Hypercoagulation disorders, or thrombophilia, can be as critical as hypocoagulation disorders. Recognizing the signs and understanding the common conditions associated with hypercoagulation are essential to providing appropriate care for these patients, which is often the difference between life and death.
Take-Home Points
- Thrombophilia is an imbalance in the hemostatic system that can lead to clot formation.
- Irregularities in Virchow’s triad illustrate the mechanisms that predispose a patient to thrombophilia: endothelial injury, hypercoagulability, and circulatory stasis.
- Thrombophilia is difficult to diagnose and may not be recognized until necropsy.
- Many critical conditions are associated with thrombophilia: sepsis, systemic inflammatory response syndrome, immune-mediated hemolytic anemia, hyperadrenocorticism, and cardiac disease.
Thrombophilia is a predisposition for inappropriate thrombus (clot) formation.1 When a thrombus forms within a blood vessel, a process called thrombosis, it can block the flow of blood and prevent appropriate tissue perfusion.
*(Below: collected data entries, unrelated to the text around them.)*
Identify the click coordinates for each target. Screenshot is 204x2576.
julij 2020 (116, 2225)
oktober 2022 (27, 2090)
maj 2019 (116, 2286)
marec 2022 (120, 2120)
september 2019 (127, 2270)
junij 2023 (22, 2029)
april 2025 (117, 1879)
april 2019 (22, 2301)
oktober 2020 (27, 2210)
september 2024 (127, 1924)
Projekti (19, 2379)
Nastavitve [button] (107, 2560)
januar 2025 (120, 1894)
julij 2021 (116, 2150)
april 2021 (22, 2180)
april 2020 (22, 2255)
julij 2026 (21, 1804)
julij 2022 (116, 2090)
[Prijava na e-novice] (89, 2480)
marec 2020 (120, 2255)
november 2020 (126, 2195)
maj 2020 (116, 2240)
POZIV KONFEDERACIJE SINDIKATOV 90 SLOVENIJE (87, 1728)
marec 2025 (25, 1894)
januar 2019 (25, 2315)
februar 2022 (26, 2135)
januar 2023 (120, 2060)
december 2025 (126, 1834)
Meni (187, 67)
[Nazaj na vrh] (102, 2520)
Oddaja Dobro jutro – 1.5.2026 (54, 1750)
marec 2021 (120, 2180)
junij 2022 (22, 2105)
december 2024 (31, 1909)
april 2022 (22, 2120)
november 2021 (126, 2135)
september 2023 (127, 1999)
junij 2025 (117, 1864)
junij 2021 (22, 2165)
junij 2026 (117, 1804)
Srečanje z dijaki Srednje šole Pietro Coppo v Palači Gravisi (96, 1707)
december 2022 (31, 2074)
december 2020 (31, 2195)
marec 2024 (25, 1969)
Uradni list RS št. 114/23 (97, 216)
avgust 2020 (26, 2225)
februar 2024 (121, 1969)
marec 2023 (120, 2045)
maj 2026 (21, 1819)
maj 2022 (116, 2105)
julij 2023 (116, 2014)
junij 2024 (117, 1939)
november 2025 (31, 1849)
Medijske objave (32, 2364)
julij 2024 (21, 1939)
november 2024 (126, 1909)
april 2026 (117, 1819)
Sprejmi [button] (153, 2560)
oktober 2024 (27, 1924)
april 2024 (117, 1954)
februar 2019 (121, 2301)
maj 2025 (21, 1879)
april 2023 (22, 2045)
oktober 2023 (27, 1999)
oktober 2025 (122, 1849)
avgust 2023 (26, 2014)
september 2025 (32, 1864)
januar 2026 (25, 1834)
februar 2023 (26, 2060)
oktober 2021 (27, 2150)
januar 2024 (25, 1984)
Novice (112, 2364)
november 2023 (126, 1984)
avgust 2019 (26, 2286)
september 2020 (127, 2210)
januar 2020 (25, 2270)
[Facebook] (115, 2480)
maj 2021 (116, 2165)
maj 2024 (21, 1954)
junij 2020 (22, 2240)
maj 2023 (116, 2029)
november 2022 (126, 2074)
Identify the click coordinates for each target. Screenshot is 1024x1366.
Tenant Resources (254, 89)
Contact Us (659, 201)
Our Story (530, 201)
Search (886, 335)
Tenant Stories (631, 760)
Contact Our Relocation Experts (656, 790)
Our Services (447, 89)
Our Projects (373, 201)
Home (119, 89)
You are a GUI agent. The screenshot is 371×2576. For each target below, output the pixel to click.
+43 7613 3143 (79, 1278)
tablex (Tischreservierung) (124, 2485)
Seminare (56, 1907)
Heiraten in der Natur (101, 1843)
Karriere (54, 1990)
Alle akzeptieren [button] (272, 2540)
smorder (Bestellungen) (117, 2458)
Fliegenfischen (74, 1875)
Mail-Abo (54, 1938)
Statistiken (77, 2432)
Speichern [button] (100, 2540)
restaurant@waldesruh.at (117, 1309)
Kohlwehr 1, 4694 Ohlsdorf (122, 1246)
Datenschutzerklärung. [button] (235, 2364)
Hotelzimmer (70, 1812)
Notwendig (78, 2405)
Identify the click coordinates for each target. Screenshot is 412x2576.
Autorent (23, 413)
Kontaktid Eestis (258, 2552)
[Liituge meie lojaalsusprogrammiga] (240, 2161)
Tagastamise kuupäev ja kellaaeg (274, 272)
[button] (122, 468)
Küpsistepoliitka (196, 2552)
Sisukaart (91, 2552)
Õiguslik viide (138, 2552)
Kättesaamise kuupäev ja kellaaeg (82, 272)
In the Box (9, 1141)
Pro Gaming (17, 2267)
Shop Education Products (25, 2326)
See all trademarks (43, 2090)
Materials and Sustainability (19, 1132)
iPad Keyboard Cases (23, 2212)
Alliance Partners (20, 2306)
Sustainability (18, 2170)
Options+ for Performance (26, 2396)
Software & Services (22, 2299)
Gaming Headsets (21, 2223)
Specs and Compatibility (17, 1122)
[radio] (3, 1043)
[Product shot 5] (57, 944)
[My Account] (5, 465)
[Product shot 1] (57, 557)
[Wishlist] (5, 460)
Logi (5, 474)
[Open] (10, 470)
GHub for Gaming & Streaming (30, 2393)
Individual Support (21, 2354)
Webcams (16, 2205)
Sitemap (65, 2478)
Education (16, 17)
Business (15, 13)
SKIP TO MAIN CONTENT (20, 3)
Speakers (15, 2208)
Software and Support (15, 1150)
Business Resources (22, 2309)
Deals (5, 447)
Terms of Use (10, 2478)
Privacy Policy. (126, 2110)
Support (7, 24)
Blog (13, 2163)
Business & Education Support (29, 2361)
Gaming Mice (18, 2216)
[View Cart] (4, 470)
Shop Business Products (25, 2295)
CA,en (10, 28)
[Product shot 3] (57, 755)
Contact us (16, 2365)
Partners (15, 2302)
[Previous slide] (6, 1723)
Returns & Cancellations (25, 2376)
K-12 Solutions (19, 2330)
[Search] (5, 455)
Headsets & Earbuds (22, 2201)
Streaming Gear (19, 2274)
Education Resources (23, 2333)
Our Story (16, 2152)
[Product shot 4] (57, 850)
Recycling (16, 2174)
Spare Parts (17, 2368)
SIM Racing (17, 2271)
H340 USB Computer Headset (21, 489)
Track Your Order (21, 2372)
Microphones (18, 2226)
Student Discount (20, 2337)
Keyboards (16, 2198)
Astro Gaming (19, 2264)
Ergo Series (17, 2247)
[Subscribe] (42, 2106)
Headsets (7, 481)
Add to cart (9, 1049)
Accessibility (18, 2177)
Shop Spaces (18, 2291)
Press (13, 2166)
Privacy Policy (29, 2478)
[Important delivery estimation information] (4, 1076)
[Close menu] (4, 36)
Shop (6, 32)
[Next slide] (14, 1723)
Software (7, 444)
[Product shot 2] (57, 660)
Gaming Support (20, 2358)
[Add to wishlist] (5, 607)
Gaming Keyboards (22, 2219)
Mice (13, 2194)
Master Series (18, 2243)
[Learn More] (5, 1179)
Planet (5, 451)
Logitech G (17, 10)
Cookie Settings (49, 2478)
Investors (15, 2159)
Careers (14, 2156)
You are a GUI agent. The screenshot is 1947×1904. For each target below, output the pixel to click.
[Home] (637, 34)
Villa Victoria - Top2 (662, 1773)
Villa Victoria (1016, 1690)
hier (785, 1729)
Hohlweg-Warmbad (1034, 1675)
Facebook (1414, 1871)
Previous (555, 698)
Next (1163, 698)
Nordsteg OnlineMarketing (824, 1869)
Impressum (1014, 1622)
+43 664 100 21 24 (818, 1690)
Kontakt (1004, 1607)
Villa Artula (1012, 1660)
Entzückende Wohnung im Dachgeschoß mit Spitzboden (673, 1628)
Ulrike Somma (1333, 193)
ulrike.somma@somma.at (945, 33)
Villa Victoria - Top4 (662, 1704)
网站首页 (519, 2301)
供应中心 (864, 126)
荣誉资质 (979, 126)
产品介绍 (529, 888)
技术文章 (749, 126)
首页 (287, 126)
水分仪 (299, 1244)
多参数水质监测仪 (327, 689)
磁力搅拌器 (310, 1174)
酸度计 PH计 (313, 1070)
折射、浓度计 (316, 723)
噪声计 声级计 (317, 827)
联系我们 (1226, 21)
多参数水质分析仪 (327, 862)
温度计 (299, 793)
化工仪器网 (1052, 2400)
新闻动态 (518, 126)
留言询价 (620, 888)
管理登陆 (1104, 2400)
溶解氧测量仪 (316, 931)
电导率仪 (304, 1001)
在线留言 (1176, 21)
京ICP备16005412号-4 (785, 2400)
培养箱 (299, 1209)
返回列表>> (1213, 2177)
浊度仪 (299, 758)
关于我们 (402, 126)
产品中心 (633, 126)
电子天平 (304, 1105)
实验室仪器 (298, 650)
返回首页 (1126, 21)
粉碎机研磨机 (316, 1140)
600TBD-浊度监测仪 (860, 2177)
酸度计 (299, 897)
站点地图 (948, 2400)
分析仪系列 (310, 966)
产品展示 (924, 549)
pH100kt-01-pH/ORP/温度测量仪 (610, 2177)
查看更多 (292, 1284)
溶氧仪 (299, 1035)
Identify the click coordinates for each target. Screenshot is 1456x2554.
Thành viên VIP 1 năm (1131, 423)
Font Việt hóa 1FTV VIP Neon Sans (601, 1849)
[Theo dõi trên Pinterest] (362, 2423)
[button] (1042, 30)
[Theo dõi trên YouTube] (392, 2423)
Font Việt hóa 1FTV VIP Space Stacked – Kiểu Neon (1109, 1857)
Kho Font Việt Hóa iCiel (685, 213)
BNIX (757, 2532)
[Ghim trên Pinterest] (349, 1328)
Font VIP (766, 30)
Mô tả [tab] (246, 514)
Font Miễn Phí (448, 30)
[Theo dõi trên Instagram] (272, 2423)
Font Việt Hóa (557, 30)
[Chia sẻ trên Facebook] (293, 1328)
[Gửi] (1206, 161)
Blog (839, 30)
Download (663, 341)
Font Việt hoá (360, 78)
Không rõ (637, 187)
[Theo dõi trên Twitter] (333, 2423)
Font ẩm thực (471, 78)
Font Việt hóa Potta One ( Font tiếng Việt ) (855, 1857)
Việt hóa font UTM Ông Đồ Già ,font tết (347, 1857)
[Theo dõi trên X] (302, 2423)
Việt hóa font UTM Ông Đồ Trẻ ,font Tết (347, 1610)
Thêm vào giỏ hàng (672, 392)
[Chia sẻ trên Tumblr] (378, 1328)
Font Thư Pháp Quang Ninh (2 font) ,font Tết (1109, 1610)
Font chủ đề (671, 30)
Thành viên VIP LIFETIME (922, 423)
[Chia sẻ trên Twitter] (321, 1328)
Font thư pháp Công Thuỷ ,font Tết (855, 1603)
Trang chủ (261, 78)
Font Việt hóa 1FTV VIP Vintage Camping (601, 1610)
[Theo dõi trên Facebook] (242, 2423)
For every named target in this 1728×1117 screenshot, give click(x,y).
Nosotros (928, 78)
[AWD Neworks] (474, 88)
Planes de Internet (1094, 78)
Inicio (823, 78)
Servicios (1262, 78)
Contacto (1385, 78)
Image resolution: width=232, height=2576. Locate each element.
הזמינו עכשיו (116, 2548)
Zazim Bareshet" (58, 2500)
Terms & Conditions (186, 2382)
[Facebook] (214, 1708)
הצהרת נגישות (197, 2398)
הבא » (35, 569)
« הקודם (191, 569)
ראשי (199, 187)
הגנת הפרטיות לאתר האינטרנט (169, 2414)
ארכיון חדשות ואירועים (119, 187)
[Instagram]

Patients with thrombophilia may experience longer hospital stays and higher mortality rates due to the comorbidities of clot formation.2
A thrombus can be difficult to detect prior to the sudden onset of neurologic and respiratory signs, which can quickly become fatal.2 Those signs may be the result of a thromboembolism, which occurs when a piece of the thrombus breaks off and travels in the blood vessel before lodging in an organ, potentially the brain or lungs; this thromboembolus can cause extreme organ damage and failure.
Thrombosis is recognized as a leading cause of death in critically ill humans.1 Increasingly, it is being recognized as a major contributor to death in veterinary patients as well. Thus, recognizing veterinary patients at risk for thrombus formation is extremely important so that prevention and treatment options can be started as soon as possible.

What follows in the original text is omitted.